From which one deduces that he wrote them in order to offer them, first of all, to the leaders of the Church gathered at the Vatican by Pope Francis to discuss the question.
This was confirmed on April 13 by “Corriere della Sera,” the most widely read secular Italian newspaper, one of the press outlets that two days before had published the full text of the “notes”:
“Benedict sent the eighteen-and-a-half pages on pedophilia ‘to the gracious attention’ of the secretary of state, Cardinal Pietro Parolin, before the global meeting of the episcopal conferences, to make them known also to Francis.”
What happened however is that none of the participants at the summit received Ratzinger’s text. Francis thought it better to keep it to himself, locked away in a drawer.
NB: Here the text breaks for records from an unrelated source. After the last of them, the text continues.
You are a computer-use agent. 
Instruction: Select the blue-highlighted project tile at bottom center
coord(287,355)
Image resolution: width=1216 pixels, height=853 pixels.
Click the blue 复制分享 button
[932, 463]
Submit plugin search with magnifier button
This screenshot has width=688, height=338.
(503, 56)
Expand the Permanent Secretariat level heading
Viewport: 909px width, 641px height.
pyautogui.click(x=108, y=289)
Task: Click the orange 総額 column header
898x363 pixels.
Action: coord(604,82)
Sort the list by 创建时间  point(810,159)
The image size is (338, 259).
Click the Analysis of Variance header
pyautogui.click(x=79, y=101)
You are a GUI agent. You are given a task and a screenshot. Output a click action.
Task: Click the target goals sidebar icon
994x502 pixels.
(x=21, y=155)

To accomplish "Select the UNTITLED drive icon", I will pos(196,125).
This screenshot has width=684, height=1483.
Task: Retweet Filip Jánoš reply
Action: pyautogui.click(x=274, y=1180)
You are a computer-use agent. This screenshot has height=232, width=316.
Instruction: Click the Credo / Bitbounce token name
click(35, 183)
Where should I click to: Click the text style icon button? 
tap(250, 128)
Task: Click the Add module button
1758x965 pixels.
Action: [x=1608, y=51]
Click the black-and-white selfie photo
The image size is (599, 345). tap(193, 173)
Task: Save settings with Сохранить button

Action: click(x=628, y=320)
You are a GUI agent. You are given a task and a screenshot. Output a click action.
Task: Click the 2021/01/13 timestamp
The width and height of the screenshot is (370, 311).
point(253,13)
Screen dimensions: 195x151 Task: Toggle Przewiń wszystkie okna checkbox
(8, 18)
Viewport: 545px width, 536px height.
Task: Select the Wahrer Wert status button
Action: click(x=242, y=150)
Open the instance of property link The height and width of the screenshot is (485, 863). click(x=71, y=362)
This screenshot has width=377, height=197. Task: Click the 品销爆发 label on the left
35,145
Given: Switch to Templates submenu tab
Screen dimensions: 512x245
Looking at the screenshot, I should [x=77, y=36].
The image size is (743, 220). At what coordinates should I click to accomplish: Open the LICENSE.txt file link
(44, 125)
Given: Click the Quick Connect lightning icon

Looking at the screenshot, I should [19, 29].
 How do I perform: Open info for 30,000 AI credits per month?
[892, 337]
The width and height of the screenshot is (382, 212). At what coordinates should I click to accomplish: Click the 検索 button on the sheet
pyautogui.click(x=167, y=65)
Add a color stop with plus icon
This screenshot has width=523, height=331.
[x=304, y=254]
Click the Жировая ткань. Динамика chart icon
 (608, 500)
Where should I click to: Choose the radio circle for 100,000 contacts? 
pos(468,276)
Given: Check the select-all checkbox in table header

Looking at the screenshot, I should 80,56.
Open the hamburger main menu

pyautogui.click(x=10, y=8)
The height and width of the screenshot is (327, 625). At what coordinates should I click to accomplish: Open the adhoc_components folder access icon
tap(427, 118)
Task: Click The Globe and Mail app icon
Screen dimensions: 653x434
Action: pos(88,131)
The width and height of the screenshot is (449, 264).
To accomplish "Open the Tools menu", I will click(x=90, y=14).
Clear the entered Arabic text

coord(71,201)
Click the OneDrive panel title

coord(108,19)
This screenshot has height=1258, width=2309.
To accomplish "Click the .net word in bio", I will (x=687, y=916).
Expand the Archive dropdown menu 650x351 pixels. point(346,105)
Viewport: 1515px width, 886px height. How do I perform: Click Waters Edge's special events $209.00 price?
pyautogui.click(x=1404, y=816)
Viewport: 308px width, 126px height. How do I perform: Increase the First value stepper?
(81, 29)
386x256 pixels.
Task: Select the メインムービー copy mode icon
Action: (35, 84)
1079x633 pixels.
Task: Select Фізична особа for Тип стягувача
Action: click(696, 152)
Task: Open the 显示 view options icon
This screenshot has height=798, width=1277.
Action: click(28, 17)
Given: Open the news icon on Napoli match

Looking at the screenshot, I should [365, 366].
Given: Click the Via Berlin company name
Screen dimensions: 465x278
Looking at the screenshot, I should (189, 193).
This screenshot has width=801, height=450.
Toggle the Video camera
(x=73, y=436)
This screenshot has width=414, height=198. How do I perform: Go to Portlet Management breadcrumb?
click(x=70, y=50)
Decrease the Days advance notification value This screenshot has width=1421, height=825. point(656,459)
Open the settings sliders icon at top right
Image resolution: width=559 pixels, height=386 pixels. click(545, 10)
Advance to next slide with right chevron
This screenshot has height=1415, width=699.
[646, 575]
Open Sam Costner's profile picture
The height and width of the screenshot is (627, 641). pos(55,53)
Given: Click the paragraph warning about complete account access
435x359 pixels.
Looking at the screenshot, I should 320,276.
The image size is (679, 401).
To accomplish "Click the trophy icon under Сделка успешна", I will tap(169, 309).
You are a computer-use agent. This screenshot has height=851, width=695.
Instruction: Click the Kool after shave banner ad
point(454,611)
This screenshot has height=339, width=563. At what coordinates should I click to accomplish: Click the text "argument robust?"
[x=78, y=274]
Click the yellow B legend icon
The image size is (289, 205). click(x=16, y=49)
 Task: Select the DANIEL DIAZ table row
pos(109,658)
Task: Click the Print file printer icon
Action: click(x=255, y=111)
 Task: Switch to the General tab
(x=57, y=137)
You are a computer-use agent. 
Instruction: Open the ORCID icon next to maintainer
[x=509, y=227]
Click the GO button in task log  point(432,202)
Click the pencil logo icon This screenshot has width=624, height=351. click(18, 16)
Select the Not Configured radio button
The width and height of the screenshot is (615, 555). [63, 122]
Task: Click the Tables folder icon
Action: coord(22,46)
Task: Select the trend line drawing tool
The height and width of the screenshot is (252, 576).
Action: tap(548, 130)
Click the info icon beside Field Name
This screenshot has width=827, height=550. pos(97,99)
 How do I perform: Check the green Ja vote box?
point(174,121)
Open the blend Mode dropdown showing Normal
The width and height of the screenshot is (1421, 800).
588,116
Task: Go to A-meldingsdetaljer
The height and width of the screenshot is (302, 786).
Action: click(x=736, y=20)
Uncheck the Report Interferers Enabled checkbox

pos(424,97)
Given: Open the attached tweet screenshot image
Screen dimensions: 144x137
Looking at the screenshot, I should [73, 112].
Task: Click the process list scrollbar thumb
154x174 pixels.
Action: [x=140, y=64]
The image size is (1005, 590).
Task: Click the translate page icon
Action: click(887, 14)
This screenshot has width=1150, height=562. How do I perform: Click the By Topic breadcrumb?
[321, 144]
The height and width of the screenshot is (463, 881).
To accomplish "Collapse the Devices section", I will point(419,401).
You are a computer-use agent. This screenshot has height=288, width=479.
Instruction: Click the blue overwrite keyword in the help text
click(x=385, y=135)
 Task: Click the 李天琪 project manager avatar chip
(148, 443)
And no one would have known anything about it if Ratzinger himself, about forty days later, had not decided to make it public, formally in a little-known Bavarian magazine, “Klerusblatt,” but practically in a dozen major publications, Catholic and not, all over the world and in several languages, after alerting the highest Vatican authorities to this, as he himself has revealed:
“Having contacted the Secretary of State, Cardinal Pietro Parolin and the Holy Father himself, it seemed appropriate to publish this text in the Klerusblatt.”
It is useful to recall that Bergoglio’s first telephone call after his election as pope, on the very evening of March 13 2013, was to none other than Stefania Falasca. And a good two times, in the days that preceded that conclave, the then-archbishop of Buenos Aires had been to dinner at her house, where Tornielli was also present.
So then, with two tweets shortly after the publication of Ratzinger’s “notes” Falasca accused the pope emeritus of having violated two requirements that the 2004 directory “Apostolorum Successores” imposed on all bishops emeritus: “not to interfere in any way” with the reigning bishop, and not to “even hint at some kind of parallel authority.”
The first of the two articles by Agasso on “Vatican Insider” cited above takes its cue from here to maintain that the publication of the “notes” has broken an equilibrium between the two popes, and that this has even come to “a fracture.” And therefore “a ‘constitutional’ question is raised on the role of the pope emeritus.” A role that in effect is an unresolved tangle, but that Bergoglio’s apologists are now taking advantage of to order Ratzinger to remain silent and “hidden from the world.”
And the second article reiterates the same concept, in an interview with Massimo Faggioli, a disciple of what is called the “school of Bologna” and a professor at Villanova University in Philadelphia, he too convinced that “the problem is raised of regulating the figure of the [pope] emeritus for the future” and that in the meantime, at present, it is necessary that Benedict XVI “remain invisible.”
Finally, the seventh but not last element of the story: Francis’s visit to Benedict, on the afternoon of April 15, for Easter and birthday greetings, as shown in the photo released by the Vatican press office.
During those same hours there came out on the front page of “L’Osservatore Romano” an editorial by Tornielli entitled “That ‘penitential way’ which unites the two pontificates,” which insists on the harmonious appeal of the two popes – in the major documents of the respective pontificates and most recently also in the “notes” – to prayer, penance, and the conversion of hearts as the master path for overcoming the scandal of abuse.
The two things together sound like a signal of truce, at the beginning of Holy Week.
But once again, not a single word from Francis and his spokesman on the contents of Ratzinger’s “notes” concerning the ultimate root of the scandal.
On this the divergence between Francis and Benedict remains intact. And unpredictable in its developments.